You do not have to own shares of Meta to feel how different the stock is now. It no longer trades like a sleepy social network. It moves like a fast‑twitch, AI‑soaked growth story that can add or erase months of gains on a single update.
That is why fresh analyst calls ahead of earnings feel more like temperature checks than routine housekeeping.
TD Cowen just weighed in again. The firm reaffirmed its buy rating on Meta and stuck with a price target of $820, which still points to a little more than 20% upside from where the shares have been changing hands lately, according to MarketBeat’s summary of the note.
The picture gets clearer when you look at how the target moved. TD Cowen had already nudged its estimate up to $820 from $810 after surveying advertisers before last year’s holiday quarter. It has chosen to keep that number in place as Meta (META) heads into its April 29 report, rather than chasing the latest headline swing, Yahoo Finance noted.
To me, that pattern matters. It suggests TD Cowen is not tossing out a quick, pre‑earnings hot take. It is doubling down on a view it has been building for months about the strength of Meta’s ad machine and the way AI can quietly make that engine more powerful over time.

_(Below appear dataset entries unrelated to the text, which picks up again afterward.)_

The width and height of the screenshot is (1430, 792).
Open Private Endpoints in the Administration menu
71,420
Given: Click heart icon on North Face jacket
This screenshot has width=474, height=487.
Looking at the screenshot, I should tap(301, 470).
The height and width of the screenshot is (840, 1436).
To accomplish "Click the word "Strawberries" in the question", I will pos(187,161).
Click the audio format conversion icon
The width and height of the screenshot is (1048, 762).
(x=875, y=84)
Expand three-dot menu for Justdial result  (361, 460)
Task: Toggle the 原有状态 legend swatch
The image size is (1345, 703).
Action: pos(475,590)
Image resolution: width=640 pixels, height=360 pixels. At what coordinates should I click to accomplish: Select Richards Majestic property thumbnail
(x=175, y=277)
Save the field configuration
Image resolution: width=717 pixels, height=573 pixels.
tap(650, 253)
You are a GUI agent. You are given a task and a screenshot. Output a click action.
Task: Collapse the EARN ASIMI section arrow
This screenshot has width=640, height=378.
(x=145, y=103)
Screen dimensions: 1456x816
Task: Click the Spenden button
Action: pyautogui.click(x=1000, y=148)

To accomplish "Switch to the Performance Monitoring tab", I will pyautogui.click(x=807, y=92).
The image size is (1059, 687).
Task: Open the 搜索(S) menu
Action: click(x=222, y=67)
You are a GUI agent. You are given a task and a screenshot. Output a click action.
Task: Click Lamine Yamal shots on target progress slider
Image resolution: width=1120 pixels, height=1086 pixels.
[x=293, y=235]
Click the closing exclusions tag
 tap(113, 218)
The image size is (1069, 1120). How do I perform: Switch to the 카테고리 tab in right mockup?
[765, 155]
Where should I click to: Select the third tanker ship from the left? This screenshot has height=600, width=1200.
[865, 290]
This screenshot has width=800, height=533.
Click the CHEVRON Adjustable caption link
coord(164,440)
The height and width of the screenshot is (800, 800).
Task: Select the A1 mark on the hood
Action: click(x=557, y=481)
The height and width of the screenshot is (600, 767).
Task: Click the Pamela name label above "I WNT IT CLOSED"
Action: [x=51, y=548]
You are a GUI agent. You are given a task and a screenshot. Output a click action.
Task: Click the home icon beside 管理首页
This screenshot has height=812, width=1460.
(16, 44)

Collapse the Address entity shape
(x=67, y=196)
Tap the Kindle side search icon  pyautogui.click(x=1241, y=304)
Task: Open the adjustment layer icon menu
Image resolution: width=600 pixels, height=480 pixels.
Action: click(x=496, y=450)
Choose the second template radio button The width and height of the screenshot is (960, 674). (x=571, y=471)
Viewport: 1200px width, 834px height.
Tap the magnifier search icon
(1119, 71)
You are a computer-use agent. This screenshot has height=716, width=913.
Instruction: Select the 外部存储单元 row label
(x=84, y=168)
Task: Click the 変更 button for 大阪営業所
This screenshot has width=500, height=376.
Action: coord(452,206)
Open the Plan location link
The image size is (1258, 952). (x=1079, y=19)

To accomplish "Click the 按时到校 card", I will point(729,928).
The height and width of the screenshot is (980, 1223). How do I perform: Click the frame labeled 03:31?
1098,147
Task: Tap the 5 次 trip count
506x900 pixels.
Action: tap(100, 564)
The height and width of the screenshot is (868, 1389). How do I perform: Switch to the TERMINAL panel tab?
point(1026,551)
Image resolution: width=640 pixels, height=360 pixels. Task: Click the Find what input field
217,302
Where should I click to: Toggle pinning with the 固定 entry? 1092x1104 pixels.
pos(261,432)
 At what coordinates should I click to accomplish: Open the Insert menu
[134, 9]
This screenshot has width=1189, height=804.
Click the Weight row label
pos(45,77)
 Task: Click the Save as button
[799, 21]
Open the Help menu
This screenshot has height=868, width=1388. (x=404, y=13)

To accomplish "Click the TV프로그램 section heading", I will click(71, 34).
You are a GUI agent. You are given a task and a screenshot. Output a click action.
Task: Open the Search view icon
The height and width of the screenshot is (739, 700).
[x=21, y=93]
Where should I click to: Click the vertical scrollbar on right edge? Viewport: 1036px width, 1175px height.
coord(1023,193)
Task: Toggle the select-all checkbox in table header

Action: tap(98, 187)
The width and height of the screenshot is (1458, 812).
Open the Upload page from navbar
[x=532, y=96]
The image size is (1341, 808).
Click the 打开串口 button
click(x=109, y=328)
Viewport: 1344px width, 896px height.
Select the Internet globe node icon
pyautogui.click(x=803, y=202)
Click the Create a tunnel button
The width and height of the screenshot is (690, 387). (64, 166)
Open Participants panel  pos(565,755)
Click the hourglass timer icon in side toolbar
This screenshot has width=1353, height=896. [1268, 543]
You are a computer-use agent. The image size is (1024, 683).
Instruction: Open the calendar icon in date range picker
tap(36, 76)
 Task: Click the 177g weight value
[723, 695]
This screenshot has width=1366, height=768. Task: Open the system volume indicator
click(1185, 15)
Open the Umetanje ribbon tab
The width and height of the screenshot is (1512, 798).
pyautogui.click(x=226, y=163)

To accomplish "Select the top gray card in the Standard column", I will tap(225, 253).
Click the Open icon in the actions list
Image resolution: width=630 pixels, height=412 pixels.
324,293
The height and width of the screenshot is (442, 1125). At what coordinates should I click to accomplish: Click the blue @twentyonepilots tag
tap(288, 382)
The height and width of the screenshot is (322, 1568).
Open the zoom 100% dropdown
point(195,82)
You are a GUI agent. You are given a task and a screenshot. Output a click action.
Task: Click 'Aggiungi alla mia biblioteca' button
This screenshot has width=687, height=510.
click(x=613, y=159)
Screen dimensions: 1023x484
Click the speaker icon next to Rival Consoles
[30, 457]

What TD Cowen is actually betting on with Meta
Analyst John Blackledge is leaning heavily on Meta’s core advantage: more than 3 billion people using at least one of its apps every month and a growing toolkit of AI‑powered ways to monetize that attention, according to a breakdown of TD Cowen’s work on TipRanks and recent reporting on Meta’s AI ad tools by CNBC.
The TipRanks article comparing Microsoft and Meta ahead of earnings says both stocks carry strong buy ratings, but notes that analysts see about 24% upside for Meta versus roughly 35% for Microsoft, based on current consensus targets.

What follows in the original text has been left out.